Americans’ Retirement Dreams Clash With Reality, Survey Reveals

It’s one of the jarring lights that the Northwestern Mutual survey reveals about generations’ financial readiness for their post-work years.

Conducted by the Harris Poll from January 3-17, the survey was among 4,588 adults, and indicates a big difference between what Americans think they will need for retirement and what they are on course to save. What people feel they would need for retirement comfort does, in fact, change with age. Across all surveyed, the magic number was set at $1.46 million, yet Gen Z and millennials feel they would need more than $1.6 million; Gen X set the bar at $1.56 million, and the Boomers estimated a lower $990,000. High net worth individuals, earning over $1 million, shoot for a staggering $3.93 million.

These figures present a different picture when it comes to saving, especially for Gen X, who averaged only $108,600—much lower, relative to the 2022 reported pre-tax income for annual household figures at $126,892. This shows a contradictory trend, as 42% of Gen Xers feel that they might outlive their savings and hence expect to retire at the age of 67. The concern is not misplaced, though, since in financial markets, analysts like those at Fidelity Investments have projected that by the age of 67, a person should have saved an amount equivalent to 10 annual salaries to cushion one after retirement from active employment.
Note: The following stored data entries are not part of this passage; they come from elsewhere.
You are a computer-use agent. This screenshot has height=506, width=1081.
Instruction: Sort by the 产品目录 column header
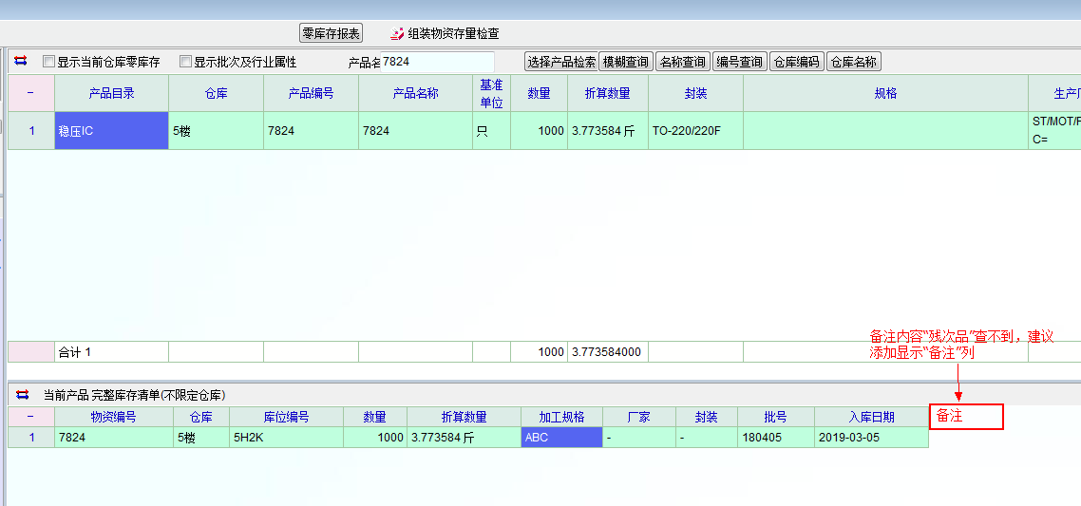pyautogui.click(x=111, y=93)
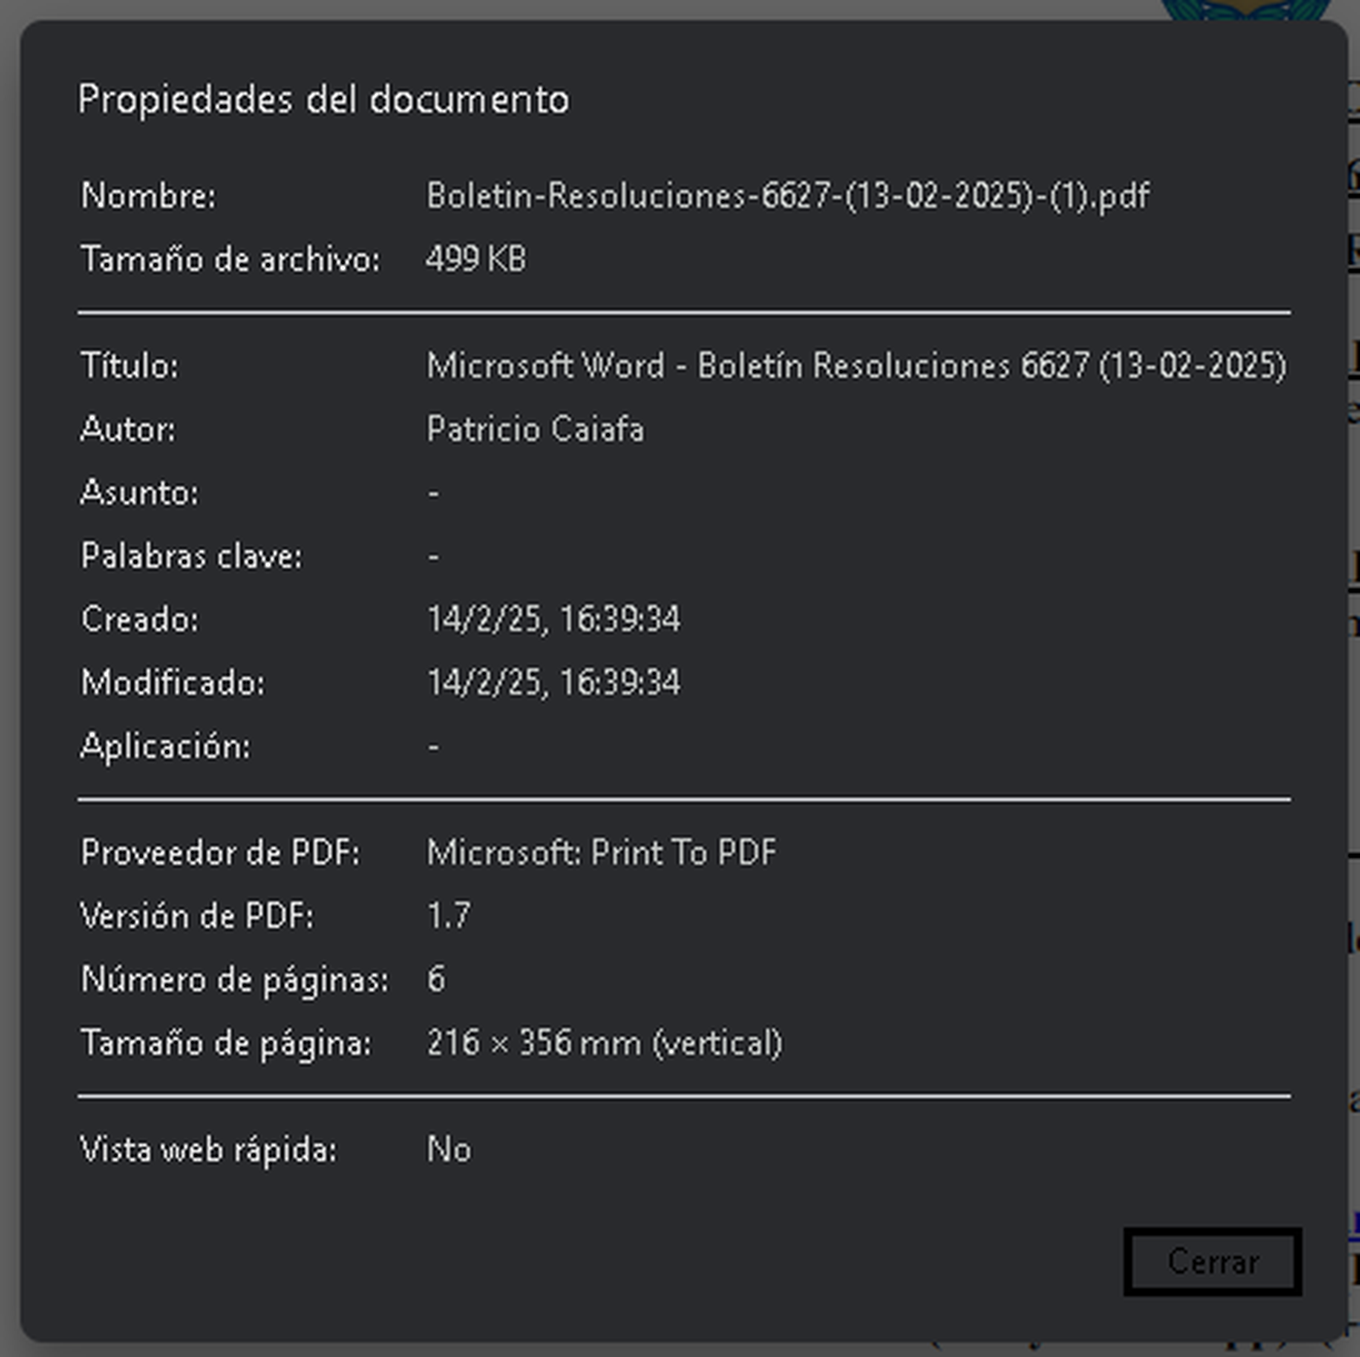The image size is (1360, 1357).
Task: Select the Proveedor de PDF value text
Action: [x=600, y=852]
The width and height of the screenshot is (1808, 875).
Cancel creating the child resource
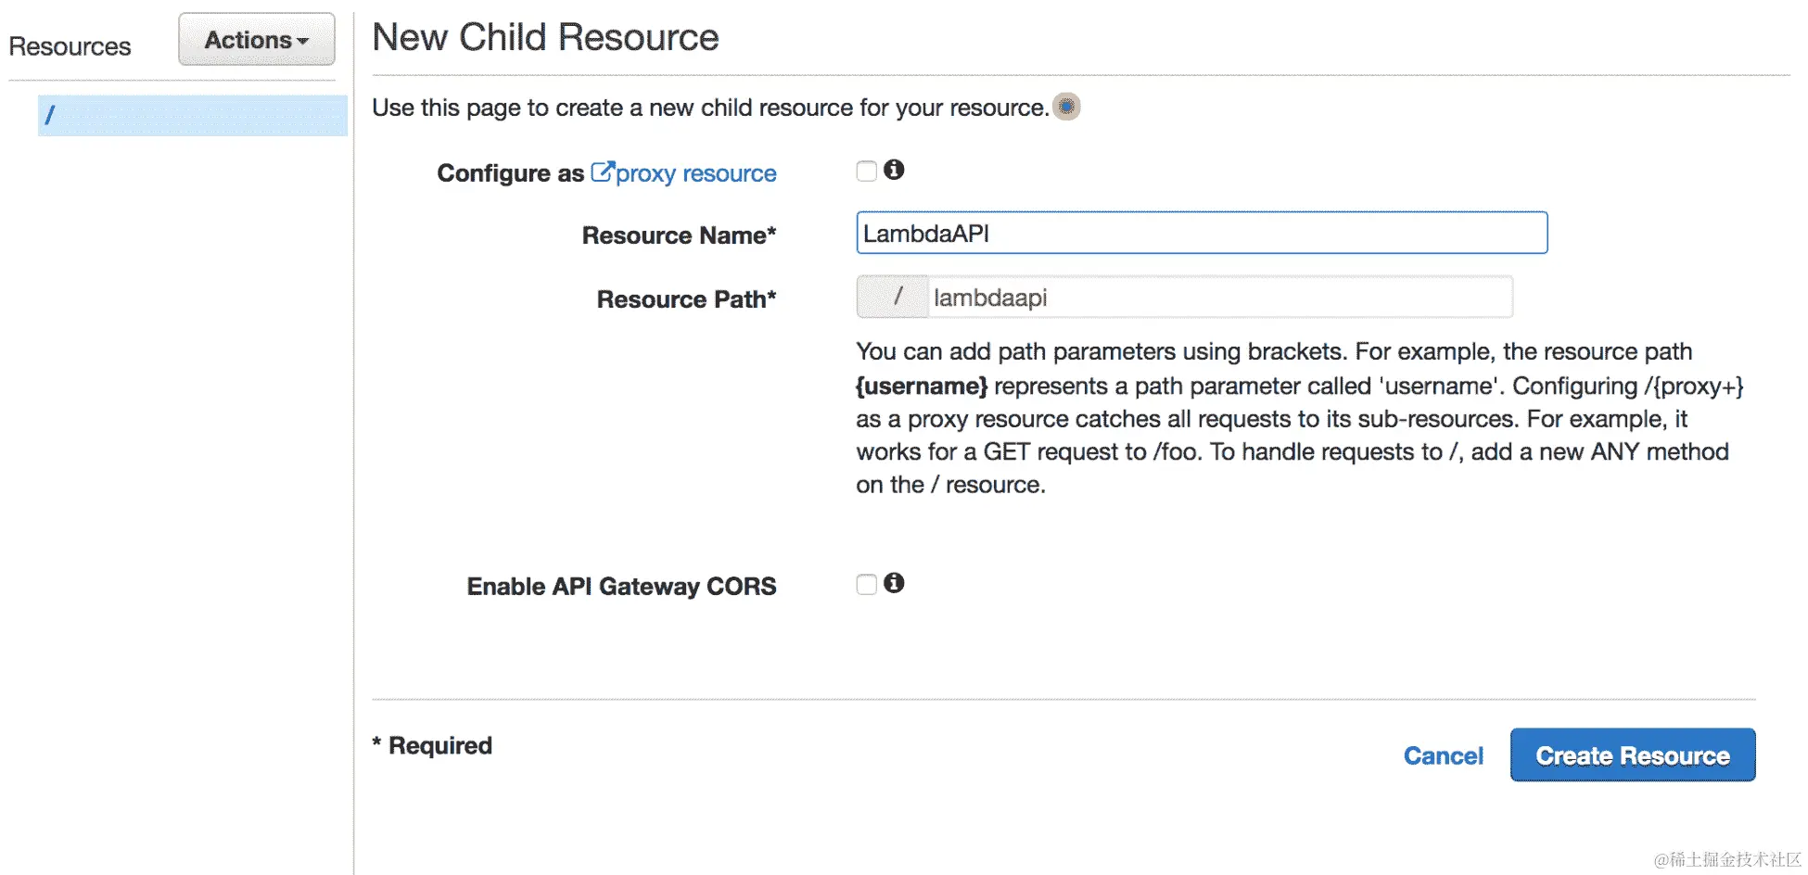1443,756
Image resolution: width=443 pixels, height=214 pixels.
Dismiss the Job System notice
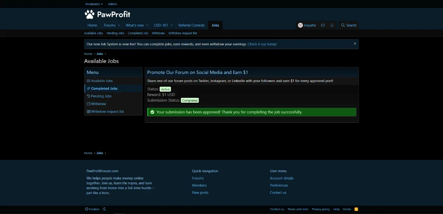355,44
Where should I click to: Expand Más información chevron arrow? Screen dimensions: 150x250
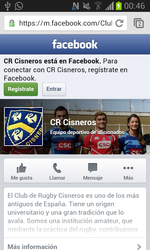[x=139, y=247]

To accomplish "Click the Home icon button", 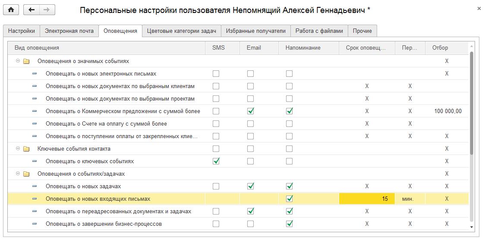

By this calculation, Gen Xers would need more than $761,000 by age 50, still a tall order that is out of the reach of many but less daunting than the findings of this survey.

Meanwhile, as the retirement saving challenges continue to grow larger in the broader economic landscape of the US. Inflation has moderated but still runs above targets, continuing to squeeze budgets already hit by housing, food, insurance, and utilities prices. The growing anxiety is also due to the fact that most of Gen Z feeling financially insecure.

Gen X has been hit particularly hard, facing their unique economic plight that has been labeled “the forgotten generation.” The younger Gen Zers and Millennials have also started saving earlier than them and are the most ready for retirement, according to the same survey. That’s compared to the least financial security of Gen Xers, per a YouGov survey.

This disjuncture of aspirations and actual savings underlines an incipient crisis: retirement increasingly becomes an aspiration beyond reach for most. Over half of Americans who are 65 and over earn less than $30,000 a year and live on social security and work. Road to retirement security gets harder, with social security imperiled and financial pressures like student loan debt.